Zookeeper: A centralized service for maintaining configuration information, naming, providing distributed synchronization, and providing group services.
Spark: A fast and general engine for large-scale data processing that can run on Hadoop clusters.

Key Features

Scalability: Can scale horizontally to handle more data by adding more nodes to the cluster.
Cost-Effective: Uses commodity hardware, making it a cost-effective solution for big data processing.
Flexibility: Can process structured, semi-structured, and unstructured data.
Fault Tolerance: Automatically handles hardware failures by replicating data across multiple nodes.
Distributed Computing: Processes data in parallel across multiple nodes, increasing processing speed and efficiency.

⠀Use Cases

Data Warehousing: Companies use Hadoop for storing vast amounts of structured and unstructured data.
Log Processing: Hadoop is used to analyze and process server logs for insights and troubleshooting.
Recommendation Systems: Used by companies like Netflix and Amazon for building recommendation engines.
Data Archival: Storing large volumes of historical data for compliance and analysis.

Spark

Apache Spark is an open-source, distributed computing system that provides an interface for programming entire clusters with implicit data parallelism and fault tolerance.

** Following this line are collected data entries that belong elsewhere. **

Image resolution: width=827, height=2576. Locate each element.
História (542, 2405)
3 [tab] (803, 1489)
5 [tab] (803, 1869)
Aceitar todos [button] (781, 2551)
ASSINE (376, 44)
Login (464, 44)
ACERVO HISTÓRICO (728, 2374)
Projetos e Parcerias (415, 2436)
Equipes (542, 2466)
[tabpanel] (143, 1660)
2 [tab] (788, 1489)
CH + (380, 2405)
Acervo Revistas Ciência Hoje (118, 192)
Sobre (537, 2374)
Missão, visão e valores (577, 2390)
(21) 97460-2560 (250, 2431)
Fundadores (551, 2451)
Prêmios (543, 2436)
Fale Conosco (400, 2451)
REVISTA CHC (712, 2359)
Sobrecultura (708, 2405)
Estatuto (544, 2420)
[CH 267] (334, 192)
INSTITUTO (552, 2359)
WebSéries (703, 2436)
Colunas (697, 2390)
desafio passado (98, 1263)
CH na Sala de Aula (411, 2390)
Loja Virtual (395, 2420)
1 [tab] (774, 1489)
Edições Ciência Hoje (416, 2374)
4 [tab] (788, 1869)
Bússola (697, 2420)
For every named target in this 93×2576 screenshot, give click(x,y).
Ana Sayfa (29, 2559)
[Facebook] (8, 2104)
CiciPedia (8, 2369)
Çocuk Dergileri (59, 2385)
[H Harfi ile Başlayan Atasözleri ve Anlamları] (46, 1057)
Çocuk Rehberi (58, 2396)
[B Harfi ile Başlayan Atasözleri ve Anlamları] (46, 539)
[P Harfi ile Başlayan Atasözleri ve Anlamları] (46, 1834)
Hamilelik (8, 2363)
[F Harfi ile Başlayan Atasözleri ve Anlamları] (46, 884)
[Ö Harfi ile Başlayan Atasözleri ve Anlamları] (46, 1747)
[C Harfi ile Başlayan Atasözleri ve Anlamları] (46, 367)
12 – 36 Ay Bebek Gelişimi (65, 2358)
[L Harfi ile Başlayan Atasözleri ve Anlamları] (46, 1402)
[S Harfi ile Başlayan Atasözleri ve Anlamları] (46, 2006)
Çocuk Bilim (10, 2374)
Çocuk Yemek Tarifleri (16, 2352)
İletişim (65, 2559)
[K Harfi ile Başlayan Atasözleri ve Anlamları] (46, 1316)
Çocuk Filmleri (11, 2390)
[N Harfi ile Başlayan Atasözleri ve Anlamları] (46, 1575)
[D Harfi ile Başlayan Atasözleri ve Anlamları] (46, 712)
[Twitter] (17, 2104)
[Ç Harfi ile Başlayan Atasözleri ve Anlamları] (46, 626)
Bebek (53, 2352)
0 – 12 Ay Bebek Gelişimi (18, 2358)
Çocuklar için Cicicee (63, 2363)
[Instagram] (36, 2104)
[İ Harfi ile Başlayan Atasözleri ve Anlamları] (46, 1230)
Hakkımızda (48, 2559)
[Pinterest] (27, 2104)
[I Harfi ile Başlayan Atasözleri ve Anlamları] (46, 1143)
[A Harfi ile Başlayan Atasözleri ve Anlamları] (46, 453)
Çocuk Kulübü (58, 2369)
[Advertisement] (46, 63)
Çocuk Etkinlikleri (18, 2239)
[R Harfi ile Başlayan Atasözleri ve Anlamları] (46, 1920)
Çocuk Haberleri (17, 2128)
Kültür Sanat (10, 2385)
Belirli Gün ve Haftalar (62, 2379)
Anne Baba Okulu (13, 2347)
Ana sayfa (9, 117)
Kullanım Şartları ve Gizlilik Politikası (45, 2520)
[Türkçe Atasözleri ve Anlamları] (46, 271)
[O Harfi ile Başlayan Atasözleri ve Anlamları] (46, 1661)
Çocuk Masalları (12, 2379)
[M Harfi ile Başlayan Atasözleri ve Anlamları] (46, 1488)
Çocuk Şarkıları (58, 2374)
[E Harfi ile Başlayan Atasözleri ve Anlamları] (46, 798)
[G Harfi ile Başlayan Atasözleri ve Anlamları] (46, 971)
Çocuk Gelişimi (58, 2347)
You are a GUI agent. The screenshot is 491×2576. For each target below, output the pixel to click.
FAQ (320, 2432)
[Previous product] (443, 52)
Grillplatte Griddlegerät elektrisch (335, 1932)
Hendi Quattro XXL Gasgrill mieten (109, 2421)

Originally developed at UC Berkeley’s AMPLab, Spark offers a fast and general-purpose cluster-computing framework. It extends the MapReduce model to support more types of computations and optimizes performance by keeping data in memory whenever possible.

Key Features

Speed:
- Spark processes data in memory, which significantly reduces the time to read and write to disk. This makes Spark up to 100 times faster than Hadoop MapReduce for certain applications.
- The DAG (Directed Acyclic Graph) execution engine optimizes task execution by breaking down jobs into stages and tasks, which can be executed in parallel.
Ease of Use:
- Spark provides high-level APIs in Java, Scala, Python, and R. This versatility allows developers to use the language they are most comfortable with.
- The interactive shell provided by Spark allows for real-time data analysis and debugging.
Compatibility:
- Spark is compatible with Hadoop’s HDFS and YARN, allowing it to be deployed on existing Hadoop clusters.
- It also supports a wide range of data sources, including HBase, Cassandra, Kafka, and more.